Os partidos e o marketing político
O militante vê-se reduzido à função de pôr uma cruz no boletim de voto.
Os mass media, em especial a TV, continuam a ser a grande escola de comportamentos-padrão. O mimetismo começa, porém, a montante: na própria transformação estrutural que a dinâmica de mercado induziu nesses meios de comunicação. O seu objeto principal seria a informação. Mas, os seus verdadeiros clientes não lhes compram informação. Compram-lhes audiências.
A informação não é, pois, a finalidade, mas sim o meio de satisfazer a procura dos verdadeiros clientes: as empresas de publicidade. É destas que depende vitalmente a sustentabilidade da comunicação de massas como negócio.
Num contexto de concorrência sem quartel, a venda de audiências determina tudo: as grelhas, os conteúdos e o estilo dos uo Estado dexiouvista, órgãos de informação. A norma publicitária é reproduzida em todos os planos. Sem marketing comunicacional que garanta quotas de mercado não há audiências para vender. Daí o inevitável tratamento da informação como mercadoria. De resto, não se observa qualquer diferença entre televisões privadas e televisão pública, pois também esta foi colocada na inteira dependência das receitas de publicidade. Vender ou não vender, eis a questão.
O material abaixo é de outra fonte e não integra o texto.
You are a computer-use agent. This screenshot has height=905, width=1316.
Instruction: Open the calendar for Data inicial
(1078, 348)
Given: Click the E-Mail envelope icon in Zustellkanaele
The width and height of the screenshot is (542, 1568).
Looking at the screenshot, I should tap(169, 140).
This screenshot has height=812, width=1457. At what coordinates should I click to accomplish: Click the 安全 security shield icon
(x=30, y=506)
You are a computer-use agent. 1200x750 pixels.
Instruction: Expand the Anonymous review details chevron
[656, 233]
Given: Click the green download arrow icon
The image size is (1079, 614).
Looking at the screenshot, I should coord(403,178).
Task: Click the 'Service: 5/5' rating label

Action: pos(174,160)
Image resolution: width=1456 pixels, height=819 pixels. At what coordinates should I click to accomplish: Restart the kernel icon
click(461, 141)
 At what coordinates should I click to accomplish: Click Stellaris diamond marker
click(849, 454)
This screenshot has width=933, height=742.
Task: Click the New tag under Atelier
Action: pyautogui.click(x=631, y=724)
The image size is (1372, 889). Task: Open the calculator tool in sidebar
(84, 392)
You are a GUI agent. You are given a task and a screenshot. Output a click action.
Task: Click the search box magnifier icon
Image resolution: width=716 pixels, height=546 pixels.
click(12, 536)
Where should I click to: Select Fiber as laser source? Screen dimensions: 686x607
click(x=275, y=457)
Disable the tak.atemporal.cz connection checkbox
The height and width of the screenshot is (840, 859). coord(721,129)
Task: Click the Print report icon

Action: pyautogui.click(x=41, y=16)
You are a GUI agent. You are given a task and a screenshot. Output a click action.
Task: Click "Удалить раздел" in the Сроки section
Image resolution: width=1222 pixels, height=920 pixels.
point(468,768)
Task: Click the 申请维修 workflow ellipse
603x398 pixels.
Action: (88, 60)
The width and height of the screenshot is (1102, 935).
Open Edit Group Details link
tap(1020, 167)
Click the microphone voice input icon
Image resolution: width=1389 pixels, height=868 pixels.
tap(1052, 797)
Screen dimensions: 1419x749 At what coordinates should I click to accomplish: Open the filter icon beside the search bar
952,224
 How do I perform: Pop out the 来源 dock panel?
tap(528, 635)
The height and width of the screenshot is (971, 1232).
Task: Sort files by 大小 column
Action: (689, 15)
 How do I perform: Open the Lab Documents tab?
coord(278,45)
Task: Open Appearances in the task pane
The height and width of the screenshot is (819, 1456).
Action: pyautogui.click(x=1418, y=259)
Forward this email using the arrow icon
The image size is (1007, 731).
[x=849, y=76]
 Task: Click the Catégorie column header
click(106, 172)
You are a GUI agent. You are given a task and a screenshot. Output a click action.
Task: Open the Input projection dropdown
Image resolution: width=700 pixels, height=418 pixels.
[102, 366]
Este modelo não podia deixar de contaminar a comunicação política, enquanto comunicação de massas, na medida em que o audiovisual se tornou o seu cenário privilegiado. Só existe politicamente o que passa na televisão. Manifestações, reuniões, declarações são preprogramadas para a televisão. Diluem-se as fronteiras entre spot publicitário e informação. Já não se faz política sem agências ou conselheiros de marketing, e quem não compreendeu a transformação da comunicação política em mercadoria está condenado ao fracasso.
Estamos, assim, cada vez mais longe da “situação ideal de discurso” e do “uso público da razão”. A norma publicitária – sem dúvida hegemónica, mesmo nas redes digitais emergentes – derroga o princípio democrático da participação ativa, crítica e esclarecida, dos cidadãos. Exclui-os do processo deliberativo. Confina-os a uma competência passiva, meramente “aclamatória”. Trata-os como simples “consumidores”.
É certo que sobrevivem ainda nos mass media – há que reconhecê-lo – alguns espaços de debate político, sério e fundamentado. Mas não invalidam a tendência geral à reprodução do comportamento-padrão, que tem vindo a capturar até mesmo o funcionamento interno das máquinas partidárias.
Numa hora tão grave como aquela que o mundo, a Europa e o país atravessam, seria de esperar que os partidos apelassem a um profundo debate interno, o mais alargado possível, envolvendo tanto populações locais como diferentes grupos socioprofissionais e setores de atividade – um debate que lhes permitisse fazer o diagnóstico da situação e deliberar, como coletivo – segundo um modelo de democracia participativa – sobre os respetivos programas e estratégias a curto, médio e longo prazo.
Em vez disso, porém, responde-se ao impasse com “eleições primárias”. Isto é, com a colonização da vida partidária pelo modelo publicitário e plebiscitário, já dominante na esfera pública. Sem voz ativa, o militante ou simpatizante defronta-se – agora também internamente – com o uso e abuso das estratégias de marketing. Vê-se reduzido à função de pôr uma cruz no boletim de voto: “comprar ou não comprar, eis a questão”.